Llevo unos 3 meses saliendo con un chico de unos 40 años. Yo tengo unos 30. Él actualmente vive con sus padres, aunque durante unos años estuvo viviendo solo de manera independiente. Por circunstancias de la vida acabó volviendo a casa de sus padres y desde entonces sigue allí. Trabaja y tiene su sueldo, aunque no gana mucho dinero.
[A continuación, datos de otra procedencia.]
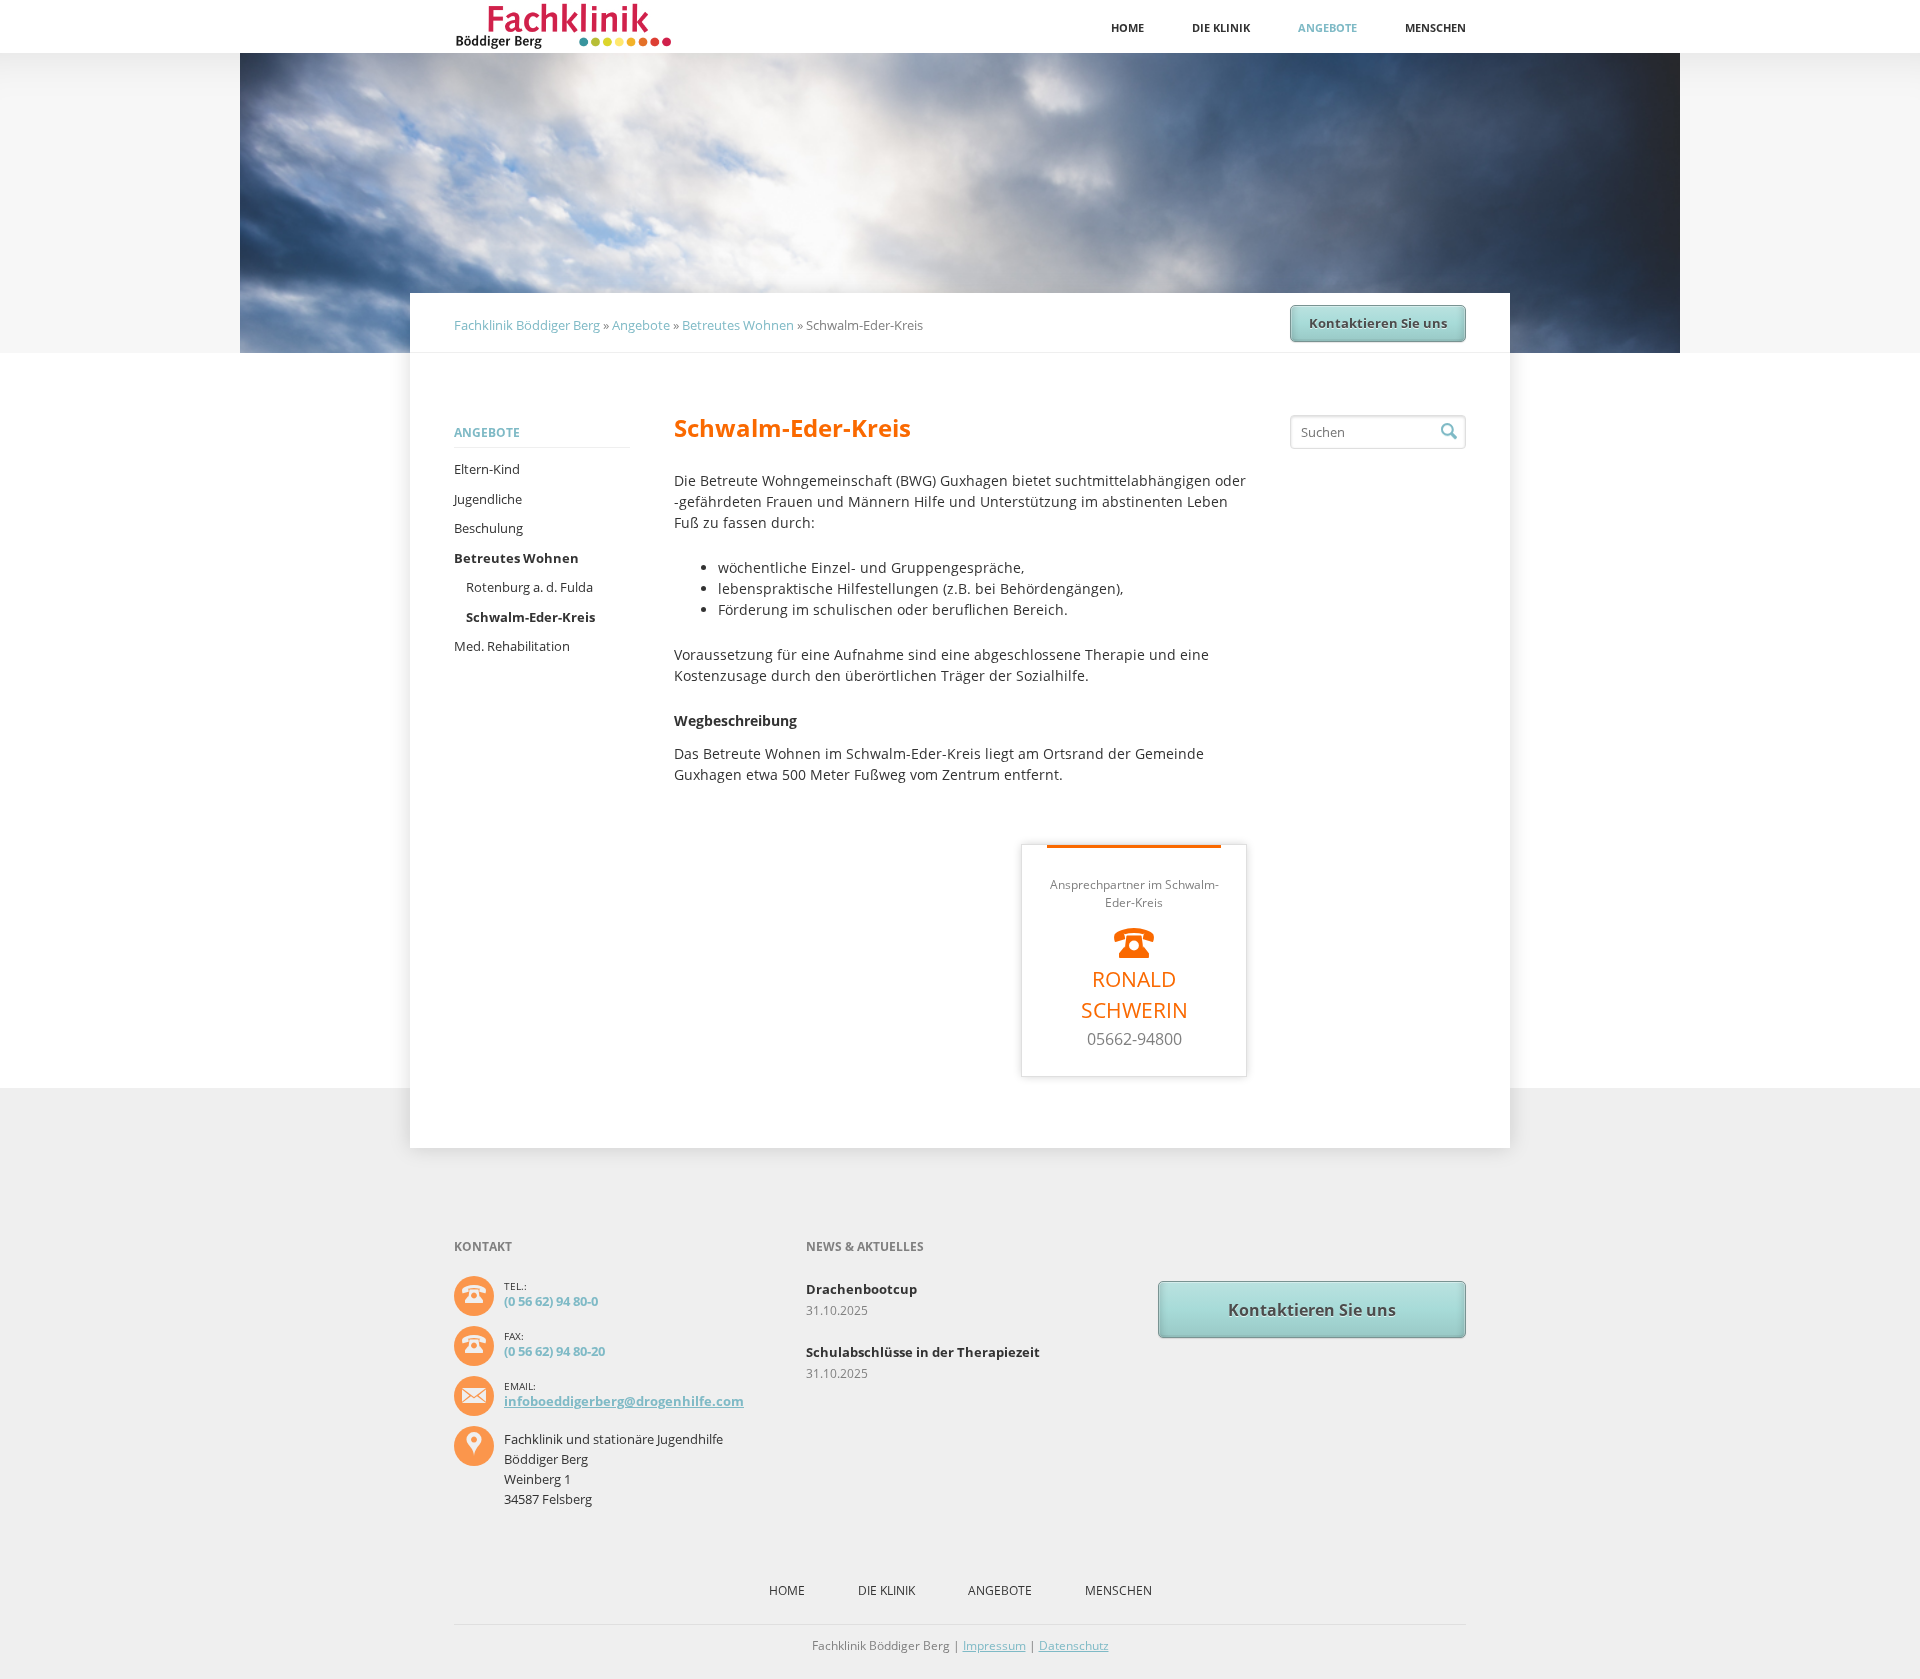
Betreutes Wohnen (738, 325)
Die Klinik (1221, 27)
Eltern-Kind (487, 469)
Yo vivo sola desde hace tiempo y también trabajo, pero sinceramente mantener un piso hoy en día sola se me está haciendo bastante complicado económicamente. Además, antes de esta relación yo vivía con mi anterior pareja y compartíamos todos los gastos del piso entre los dos, así que el cambio económico de pasar a vivir completamente sola sí que lo he notado muchísimo.
La relación en general es buena. Me ha presentado a sus padres, he estado en su casa, él viene a la mía, hemos pasado fines de semana juntos y no siento que me esconda ni que no quiera algo serio. De hecho, emocionalmente sí noto implicación por su parte. El problema viene cuando sale el tema de convivir.
Lo hemos hablado varias veces de forma tranquila y él siempre me dice que todavía es pronto, que quiere ir poco a poco y que las cosas rápidas luego salen mal. También me dice que quiere ver primero cómo funciona la convivencia de fines de semana antes de dar un paso así. Yo entiendo su punto y tampoco estoy hablando de irnos a vivir juntos mañana mismo, pero sí siento que para mí una relación seria tiene que avanzar hacia una convivencia en un plazo razonable.
En mi cabeza me he puesto un límite de tiempo desde que empezamos la relación para ver una intención clara por su parte de dar ese paso. Y sinceramente, si llegado ese momento sigue dándome largas o evitando el tema, creo que sentiría que realmente no quiere avanzar o que está cómodo con la situación actual.
También me genera dudas que, teniendo ya unos 40 años y habiendo vivido independiente anteriormente, ahora le cueste tanto plantearse volver a compartir vida con una pareja. A veces no sé si realmente es prudencia o si en el fondo está demasiado acomodado en su situación actual.
Por otro lado, yo tengo una realidad económica y no puedo mantener indefinidamente el piso sola tan tranquila como si nada. Estoy incluso pensando que quizá en unos meses tendría que alquilar una habitación a alguien para poder ir más desahogada económicamente. Y una parte de mí piensa en comentárselo para ver cómo reacciona y si eso le hace posicionarse de alguna manera respecto al futuro de la relación.
No sé si estoy siendo demasiado impaciente o si realmente es normal que todavía no quiera hablar seriamente de convivencia. Me gustaría saber opiniones objetivas desde fuera porque estoy bastante confundida.